Non Sombun (, ) is a tambon (subdistrict) of Ban Haet District, Khon Kaen Province, northeast Thailand (Isan). It is a hometown of Somluck Kamsing, a first Thai Olympic gold medalist.

History
Originally, Non Sombun was a muban (village) of Ban Pao, Ban Phai District, south of Mueang Khon Kaen District, Khon Kaen capital district. Later in 1985, Non Sombun Subdistrict was officially established with the Non Sombun Subdistrict Council as an administrator.
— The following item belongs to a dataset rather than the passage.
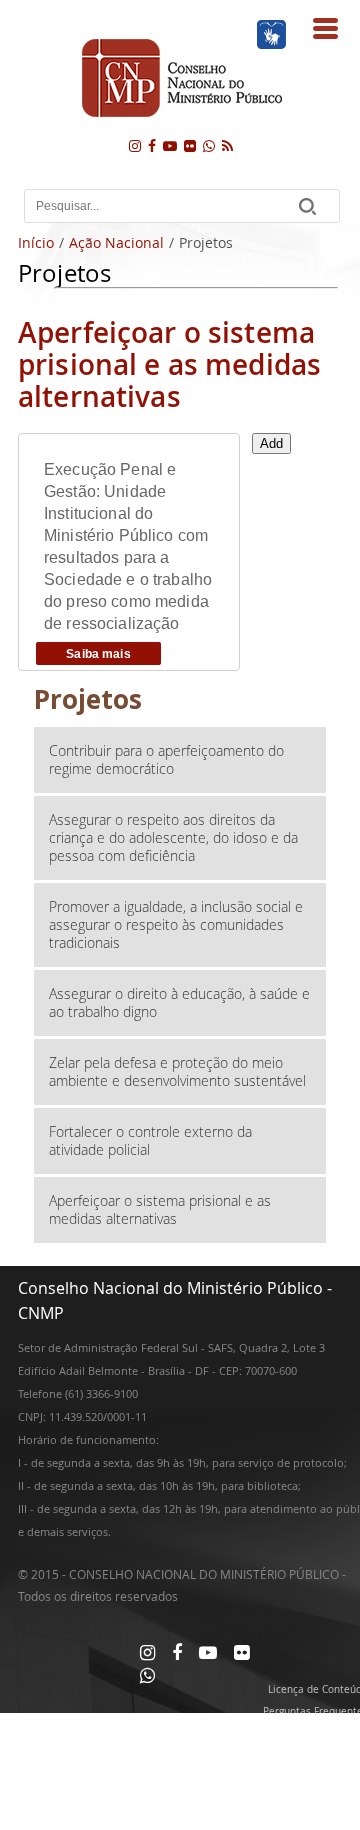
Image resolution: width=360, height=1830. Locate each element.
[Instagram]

In 1995, the king amphoe (กิ่งอำเภอ, "minor district") Ban Haet was established. So Non Sombun moved up directly to the newly established minor district. Later, on January 19, 1996, the Ministry of Interior established Subdistrict Administrative Organization Non Sombun (SAO Non Sombun) in the administrative network of Ban Haet District until the present.

Geography
Non Sombun is the north part of the district, about  from downtown Ban Haet. Its geography is a lowland alternating with some parts of the upland and some are the Chi river basins.
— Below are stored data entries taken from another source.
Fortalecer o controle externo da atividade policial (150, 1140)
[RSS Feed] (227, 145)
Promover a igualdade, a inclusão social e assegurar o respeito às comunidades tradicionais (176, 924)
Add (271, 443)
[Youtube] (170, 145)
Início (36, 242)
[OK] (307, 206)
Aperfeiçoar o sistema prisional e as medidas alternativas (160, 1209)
Neighbouring subdistricts are (from the north clockwise): Tha Phra in Mueang Khon Kaen District, Khwao Rai in Kosum Phisai District of Maha Sarakham Province, Ban Haet in its district, and Ban Ton in Phra Yuen District.

Administration
The entire area is under the administration of Subdistrict Administrative Organization Non Sombun.

The area also consists of 12 administrative villages.

The seal of the subdistrict features elephant raising its trunk.